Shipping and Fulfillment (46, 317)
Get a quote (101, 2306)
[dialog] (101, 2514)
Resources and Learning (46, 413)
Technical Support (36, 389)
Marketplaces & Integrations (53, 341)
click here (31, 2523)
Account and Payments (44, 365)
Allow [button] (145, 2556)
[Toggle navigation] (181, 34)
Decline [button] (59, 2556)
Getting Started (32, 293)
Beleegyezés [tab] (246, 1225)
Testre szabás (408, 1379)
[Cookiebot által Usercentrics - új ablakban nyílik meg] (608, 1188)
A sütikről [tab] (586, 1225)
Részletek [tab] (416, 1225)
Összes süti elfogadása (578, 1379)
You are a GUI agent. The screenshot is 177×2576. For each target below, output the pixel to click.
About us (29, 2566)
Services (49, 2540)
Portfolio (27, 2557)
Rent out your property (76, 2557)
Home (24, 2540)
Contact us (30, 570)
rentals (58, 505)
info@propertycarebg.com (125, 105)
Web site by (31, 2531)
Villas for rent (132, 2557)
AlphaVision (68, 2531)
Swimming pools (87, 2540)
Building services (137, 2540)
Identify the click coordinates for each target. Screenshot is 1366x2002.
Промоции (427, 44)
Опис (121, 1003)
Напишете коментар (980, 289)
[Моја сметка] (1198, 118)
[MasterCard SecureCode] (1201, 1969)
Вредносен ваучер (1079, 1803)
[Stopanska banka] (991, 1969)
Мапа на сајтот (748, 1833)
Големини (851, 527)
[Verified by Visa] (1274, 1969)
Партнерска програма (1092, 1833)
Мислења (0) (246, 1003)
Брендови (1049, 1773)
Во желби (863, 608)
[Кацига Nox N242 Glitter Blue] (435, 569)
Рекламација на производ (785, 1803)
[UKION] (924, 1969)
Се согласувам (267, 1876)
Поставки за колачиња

WHAT THE TASK REQUIRES –
Extract each line of the listing above, copying it word for word.

SOLUTION TO THIS EXERCISE –
Shipping and Fulfillment (46, 317)
Get a quote (101, 2306)
[dialog] (101, 2514)
Resources and Learning (46, 413)
Technical Support (36, 389)
Marketplaces & Integrations (53, 341)
click here (31, 2523)
Account and Payments (44, 365)
Allow [button] (145, 2556)
[Toggle navigation] (181, 34)
Decline [button] (59, 2556)
Getting Started (32, 293)
Beleegyezés [tab] (246, 1225)
Testre szabás (408, 1379)
[Cookiebot által Usercentrics - új ablakban nyílik meg] (608, 1188)
A sütikről [tab] (586, 1225)
Részletek [tab] (416, 1225)
Összes süti elfogadása (578, 1379)
You are a GUI agent. The screenshot is 177×2576. For each target below, output the pixel to click.
About us (29, 2566)
Services (49, 2540)
Portfolio (27, 2557)
Rent out your property (76, 2557)
Home (24, 2540)
Contact us (30, 570)
rentals (58, 505)
info@propertycarebg.com (125, 105)
Web site by (31, 2531)
Villas for rent (132, 2557)
AlphaVision (68, 2531)
Swimming pools (87, 2540)
Building services (137, 2540)
Identify the click coordinates for each target. Screenshot is 1366x2002.
Промоции (427, 44)
Опис (121, 1003)
Напишете коментар (980, 289)
[Моја сметка] (1198, 118)
[MasterCard SecureCode] (1201, 1969)
Вредносен ваучер (1079, 1803)
[Stopanska banka] (991, 1969)
Мапа на сајтот (748, 1833)
Големини (851, 527)
[Verified by Visa] (1274, 1969)
Партнерска програма (1092, 1833)
Мислења (0) (246, 1003)
Брендови (1049, 1773)
Во желби (863, 608)
[Кацига Nox N242 Glitter Blue] (435, 569)
Рекламација на производ (785, 1803)
[UKION] (924, 1969)
Се согласувам (267, 1876)
Поставки за колачиња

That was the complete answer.